The paper proposes a novel SDLS method that ensures global conservation and handles sharp interfaces more accurately than traditional LS schemes.

Findings

High accuracy in scalar flux for fixed-source problems

Effective in k-eigenvalue problems with heterogeneous materials

Compared favorably with other numerical methods

Abstract

In this work, we present a subdomain discontinuous least-squares (SDLS) scheme for neutronics problems. Least-squares (LS) methods are known to be inaccurate for problems with sharp total-cross section interfaces. In addition, the least-squares scheme is known not to be globally conservative in heterogeneous problems. In problems where global conservation is important, e.g. k-eigenvalue problems, conservative treatment must be applied. We, in this study, proposed a SDLS method that retains global conservation. Such a method resembles the LS formulation in each subdomain without material interface and differs from LS in that an additional least-squares interface term appears for each interface.
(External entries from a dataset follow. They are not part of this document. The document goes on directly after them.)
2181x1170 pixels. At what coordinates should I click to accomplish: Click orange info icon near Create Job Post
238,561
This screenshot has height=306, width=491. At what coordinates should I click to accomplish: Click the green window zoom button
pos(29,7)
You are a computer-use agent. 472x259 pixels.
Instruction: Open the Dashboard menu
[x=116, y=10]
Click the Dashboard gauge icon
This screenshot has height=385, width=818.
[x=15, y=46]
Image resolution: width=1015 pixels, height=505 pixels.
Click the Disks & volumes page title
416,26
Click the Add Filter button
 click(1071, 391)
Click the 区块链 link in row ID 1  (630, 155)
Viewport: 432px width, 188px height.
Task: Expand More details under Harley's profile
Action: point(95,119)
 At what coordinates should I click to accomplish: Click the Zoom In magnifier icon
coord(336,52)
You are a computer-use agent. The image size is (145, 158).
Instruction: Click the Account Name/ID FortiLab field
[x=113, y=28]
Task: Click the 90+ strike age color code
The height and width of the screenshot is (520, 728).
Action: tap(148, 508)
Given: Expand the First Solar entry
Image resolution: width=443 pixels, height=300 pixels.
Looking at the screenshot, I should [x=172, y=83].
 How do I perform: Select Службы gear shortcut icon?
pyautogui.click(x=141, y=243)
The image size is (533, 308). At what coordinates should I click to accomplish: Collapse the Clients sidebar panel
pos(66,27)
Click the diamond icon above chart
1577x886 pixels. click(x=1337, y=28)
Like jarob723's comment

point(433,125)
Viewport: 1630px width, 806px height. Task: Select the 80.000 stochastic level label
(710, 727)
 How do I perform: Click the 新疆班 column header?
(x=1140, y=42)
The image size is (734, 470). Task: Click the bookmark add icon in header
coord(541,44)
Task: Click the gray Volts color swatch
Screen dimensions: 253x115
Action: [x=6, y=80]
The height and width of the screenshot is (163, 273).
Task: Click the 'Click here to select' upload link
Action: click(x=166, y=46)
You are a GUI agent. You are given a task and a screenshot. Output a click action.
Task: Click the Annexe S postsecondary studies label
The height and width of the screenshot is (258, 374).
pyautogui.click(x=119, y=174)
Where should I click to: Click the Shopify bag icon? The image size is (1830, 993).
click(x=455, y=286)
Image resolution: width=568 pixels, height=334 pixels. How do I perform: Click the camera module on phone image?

Scalar flux is continuous in each subdomain with continuous finite element method (CFEM) while discontinuous on interfaces for every pair of contiguous subdomains. SDLS numerical results are compared with those obtained from other numerical methods with test problems having material interfaces. High accuracy of scalar flux in fixed-source problems and $k_\mathrm{eff}$ in eigenvalue problems are demonstrated.